**Exercise**
The line containing "Instruction: Select the 【学历学位】 section header" marks the start; repeat it and every following line exactly through the end of the entries.

Saved entries
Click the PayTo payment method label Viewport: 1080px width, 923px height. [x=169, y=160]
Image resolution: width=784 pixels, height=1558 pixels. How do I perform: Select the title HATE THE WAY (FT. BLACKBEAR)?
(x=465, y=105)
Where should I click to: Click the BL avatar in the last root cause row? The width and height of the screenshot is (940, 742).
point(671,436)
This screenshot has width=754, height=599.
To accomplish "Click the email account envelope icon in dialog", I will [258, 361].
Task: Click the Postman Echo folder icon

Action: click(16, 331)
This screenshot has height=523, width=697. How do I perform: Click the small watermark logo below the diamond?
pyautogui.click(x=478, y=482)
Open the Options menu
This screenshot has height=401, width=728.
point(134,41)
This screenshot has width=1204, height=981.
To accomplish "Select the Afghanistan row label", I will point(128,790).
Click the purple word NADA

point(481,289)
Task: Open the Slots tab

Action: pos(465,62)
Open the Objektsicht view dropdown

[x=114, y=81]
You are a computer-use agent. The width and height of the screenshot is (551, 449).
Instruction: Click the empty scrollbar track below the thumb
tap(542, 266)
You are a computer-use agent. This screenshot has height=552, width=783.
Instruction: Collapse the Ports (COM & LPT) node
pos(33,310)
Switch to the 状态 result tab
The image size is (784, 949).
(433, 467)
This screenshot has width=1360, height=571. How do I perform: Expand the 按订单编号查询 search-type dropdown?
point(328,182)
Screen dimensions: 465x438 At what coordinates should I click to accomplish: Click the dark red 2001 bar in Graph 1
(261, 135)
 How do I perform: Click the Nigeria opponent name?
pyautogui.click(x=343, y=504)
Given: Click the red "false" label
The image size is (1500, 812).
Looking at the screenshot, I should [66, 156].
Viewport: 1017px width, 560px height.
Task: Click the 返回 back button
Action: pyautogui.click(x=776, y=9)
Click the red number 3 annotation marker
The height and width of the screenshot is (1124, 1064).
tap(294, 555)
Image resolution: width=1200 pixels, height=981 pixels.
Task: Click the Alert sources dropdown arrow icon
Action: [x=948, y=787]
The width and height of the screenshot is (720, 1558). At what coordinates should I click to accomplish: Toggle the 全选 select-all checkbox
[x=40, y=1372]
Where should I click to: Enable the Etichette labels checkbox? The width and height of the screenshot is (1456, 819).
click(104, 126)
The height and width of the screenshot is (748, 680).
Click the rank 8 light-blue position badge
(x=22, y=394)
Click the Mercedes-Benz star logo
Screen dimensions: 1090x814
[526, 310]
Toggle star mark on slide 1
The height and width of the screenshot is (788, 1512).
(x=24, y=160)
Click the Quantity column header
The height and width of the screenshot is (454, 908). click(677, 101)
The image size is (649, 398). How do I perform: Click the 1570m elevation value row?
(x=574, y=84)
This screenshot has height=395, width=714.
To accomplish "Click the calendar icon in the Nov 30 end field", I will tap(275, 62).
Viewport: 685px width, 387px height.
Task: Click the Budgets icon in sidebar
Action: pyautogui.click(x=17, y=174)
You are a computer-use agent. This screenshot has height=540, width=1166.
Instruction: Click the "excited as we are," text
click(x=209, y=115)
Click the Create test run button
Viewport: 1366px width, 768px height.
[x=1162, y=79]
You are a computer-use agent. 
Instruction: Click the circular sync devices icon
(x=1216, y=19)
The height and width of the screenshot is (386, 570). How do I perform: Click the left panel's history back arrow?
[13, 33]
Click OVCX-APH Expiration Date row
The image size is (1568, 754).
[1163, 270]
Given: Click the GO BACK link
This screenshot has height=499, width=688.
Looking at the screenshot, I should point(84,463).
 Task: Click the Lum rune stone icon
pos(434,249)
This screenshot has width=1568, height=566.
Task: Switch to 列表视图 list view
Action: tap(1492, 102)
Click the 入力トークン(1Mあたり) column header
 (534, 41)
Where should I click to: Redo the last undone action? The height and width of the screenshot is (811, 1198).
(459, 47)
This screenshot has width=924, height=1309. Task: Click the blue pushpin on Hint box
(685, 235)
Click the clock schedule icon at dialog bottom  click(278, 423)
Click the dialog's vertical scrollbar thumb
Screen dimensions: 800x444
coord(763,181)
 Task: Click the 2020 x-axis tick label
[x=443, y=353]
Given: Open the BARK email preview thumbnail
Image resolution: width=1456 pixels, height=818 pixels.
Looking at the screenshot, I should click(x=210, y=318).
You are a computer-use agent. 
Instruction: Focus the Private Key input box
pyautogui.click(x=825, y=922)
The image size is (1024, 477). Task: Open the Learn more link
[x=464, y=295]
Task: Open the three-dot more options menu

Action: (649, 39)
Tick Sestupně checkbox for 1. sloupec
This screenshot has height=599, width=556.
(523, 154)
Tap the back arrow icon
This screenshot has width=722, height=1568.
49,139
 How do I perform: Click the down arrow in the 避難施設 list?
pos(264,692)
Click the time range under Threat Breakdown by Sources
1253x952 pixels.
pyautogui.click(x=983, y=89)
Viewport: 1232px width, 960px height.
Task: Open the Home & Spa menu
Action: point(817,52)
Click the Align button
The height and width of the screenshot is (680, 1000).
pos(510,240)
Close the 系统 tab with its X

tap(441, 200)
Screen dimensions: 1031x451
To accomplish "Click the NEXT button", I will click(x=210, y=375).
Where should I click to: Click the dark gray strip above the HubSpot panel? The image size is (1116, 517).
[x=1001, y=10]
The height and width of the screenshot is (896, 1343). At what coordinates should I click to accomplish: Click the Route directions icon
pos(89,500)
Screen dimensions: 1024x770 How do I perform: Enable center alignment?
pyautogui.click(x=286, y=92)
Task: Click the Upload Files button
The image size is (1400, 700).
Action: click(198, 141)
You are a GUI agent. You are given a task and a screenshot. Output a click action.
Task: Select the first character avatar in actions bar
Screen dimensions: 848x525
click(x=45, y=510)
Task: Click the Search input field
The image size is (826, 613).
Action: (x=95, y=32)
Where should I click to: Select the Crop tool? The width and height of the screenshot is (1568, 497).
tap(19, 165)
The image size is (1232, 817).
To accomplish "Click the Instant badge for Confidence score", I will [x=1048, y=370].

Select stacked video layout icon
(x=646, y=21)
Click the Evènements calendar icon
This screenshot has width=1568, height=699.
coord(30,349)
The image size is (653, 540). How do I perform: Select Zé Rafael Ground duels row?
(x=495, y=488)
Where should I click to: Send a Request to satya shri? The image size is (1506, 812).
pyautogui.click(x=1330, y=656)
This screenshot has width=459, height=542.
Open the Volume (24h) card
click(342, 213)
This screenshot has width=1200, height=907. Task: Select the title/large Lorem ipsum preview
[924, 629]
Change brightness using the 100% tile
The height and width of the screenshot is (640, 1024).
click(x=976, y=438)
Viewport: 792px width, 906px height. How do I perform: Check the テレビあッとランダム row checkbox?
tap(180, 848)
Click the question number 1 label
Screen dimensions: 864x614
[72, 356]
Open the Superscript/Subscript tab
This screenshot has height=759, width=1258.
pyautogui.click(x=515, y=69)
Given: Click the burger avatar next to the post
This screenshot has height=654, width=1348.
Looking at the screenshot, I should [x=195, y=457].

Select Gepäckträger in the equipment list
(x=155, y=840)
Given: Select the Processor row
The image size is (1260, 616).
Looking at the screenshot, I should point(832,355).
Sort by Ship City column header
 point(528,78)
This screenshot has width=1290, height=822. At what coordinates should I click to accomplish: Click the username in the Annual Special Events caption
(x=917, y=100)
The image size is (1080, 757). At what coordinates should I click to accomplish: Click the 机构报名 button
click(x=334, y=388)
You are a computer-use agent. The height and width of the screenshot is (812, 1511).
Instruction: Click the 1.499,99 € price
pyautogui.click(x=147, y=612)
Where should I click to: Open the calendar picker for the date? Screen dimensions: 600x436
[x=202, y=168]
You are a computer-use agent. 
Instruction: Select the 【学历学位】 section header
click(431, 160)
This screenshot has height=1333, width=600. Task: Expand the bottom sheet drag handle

**Answer for the task**
Instruction: Select the 【学历学位】 section header
click(431, 160)
This screenshot has height=1333, width=600. Task: Expand the bottom sheet drag handle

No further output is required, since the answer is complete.